Directive » Revise the lines below so that every "input field" becomes "text box", keeping everything else identical.

Extracted records:
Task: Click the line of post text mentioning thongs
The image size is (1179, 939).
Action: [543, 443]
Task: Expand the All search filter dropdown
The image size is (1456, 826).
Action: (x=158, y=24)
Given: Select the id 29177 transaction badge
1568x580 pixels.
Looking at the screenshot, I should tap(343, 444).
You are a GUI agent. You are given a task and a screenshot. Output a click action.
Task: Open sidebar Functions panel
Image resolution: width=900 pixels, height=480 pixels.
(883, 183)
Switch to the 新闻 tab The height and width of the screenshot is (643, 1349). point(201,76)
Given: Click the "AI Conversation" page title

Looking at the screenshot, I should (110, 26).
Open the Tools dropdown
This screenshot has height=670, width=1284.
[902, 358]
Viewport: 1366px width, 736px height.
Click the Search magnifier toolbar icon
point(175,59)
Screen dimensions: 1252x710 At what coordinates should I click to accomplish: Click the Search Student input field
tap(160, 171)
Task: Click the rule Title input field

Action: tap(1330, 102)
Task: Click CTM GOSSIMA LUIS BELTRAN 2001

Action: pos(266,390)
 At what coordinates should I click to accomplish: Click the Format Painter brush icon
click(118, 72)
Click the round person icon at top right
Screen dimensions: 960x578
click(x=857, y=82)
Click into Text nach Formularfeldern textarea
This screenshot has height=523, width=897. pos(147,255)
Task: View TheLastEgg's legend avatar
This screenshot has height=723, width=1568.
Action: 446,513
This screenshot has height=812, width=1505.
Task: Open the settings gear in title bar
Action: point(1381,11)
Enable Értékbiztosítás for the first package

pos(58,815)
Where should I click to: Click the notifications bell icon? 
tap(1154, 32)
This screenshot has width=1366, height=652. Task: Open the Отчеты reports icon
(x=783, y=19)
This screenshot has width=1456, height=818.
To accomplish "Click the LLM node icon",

Response to this task »
Task: Click the line of post text mentioning thongs
The image size is (1179, 939).
Action: [543, 443]
Task: Expand the All search filter dropdown
The image size is (1456, 826).
Action: (x=158, y=24)
Given: Select the id 29177 transaction badge
1568x580 pixels.
Looking at the screenshot, I should tap(343, 444).
You are a GUI agent. You are given a task and a screenshot. Output a click action.
Task: Open sidebar Functions panel
Image resolution: width=900 pixels, height=480 pixels.
(883, 183)
Switch to the 新闻 tab The height and width of the screenshot is (643, 1349). point(201,76)
Given: Click the "AI Conversation" page title

Looking at the screenshot, I should (110, 26).
Open the Tools dropdown
This screenshot has height=670, width=1284.
[902, 358]
Viewport: 1366px width, 736px height.
Click the Search magnifier toolbar icon
point(175,59)
Screen dimensions: 1252x710 At what coordinates should I click to accomplish: Click the Search Student text box
tap(160, 171)
Task: Click the rule Title text box

Action: tap(1330, 102)
Task: Click CTM GOSSIMA LUIS BELTRAN 2001

Action: pos(266,390)
 At what coordinates should I click to accomplish: Click the Format Painter brush icon
click(118, 72)
Click the round person icon at top right
Screen dimensions: 960x578
click(x=857, y=82)
Click into Text nach Formularfeldern textarea
This screenshot has height=523, width=897. pos(147,255)
Task: View TheLastEgg's legend avatar
This screenshot has height=723, width=1568.
Action: 446,513
This screenshot has height=812, width=1505.
Task: Open the settings gear in title bar
Action: point(1381,11)
Enable Értékbiztosítás for the first package

pos(58,815)
Where should I click to: Click the notifications bell icon? 
tap(1154, 32)
This screenshot has width=1366, height=652. Task: Open the Отчеты reports icon
(x=783, y=19)
This screenshot has width=1456, height=818.
To accomplish "Click the LLM node icon",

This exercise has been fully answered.